Single by Foreigner

from the album Head Games
- B-side: "Women"
- Released: 1980
- Recorded: early 1979
- Genre: Hard rock
- Length: 3:18
- Label: Atlantic
- Songwriters: Lou Gramm, Mick Jones
- Producers: Roy Thomas Baker, Mick Jones, Ian McDonald

Foreigner singles chronology
| "Head Games" (1979) | "Love On The Telephone" (1980) | "Women" (1980) |

= Love on the Telephone =

"Love on the Telephone" was the third single from the third album, Head Games by the band, Foreigner. The song was written by Lou Gramm & Mick Jones, and released as a single in Europe. It reached No. 34 in the Netherlands. The song's b-side, "Women" was chosen as the next single for the American market.

Johnson City Press arts writer Elaine Cloud Goller described "Love on the Telephone" as a "road-weary rock and roller's lament."

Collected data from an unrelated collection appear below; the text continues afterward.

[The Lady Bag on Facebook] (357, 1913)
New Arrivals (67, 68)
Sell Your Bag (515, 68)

Pete Bishop of The Pittsburgh Press praised the song for its melody, full arrangement and muscle. El Diario del Centro del País praised the song as a great example of classic rock. Evening Post critic Dave Murray praised Gramm's lead vocal performance. Daily Republican Register critic Mike Bishop said that "Love on the Telephone" is "a fairly good rocker" and said that lead singer Gramm sounds a lot like Bad Company lead singer Paul Rodgers, Al Greenwood's keyboards sound a lot like Styx and that the song's chord progression is very similar to that of Foreigner's earlier song "Cold as Ice." Morning Call critic Alan Janesch felt that lyric saying that the "line's engaged" was lifted from the Beatles' "You Won't See Me."

During Foreigner's 1981 tour supporting 4 "Love on the Telephone" generally served as the first song of the encore, followed by "Hot Blooded" and "Headknocker."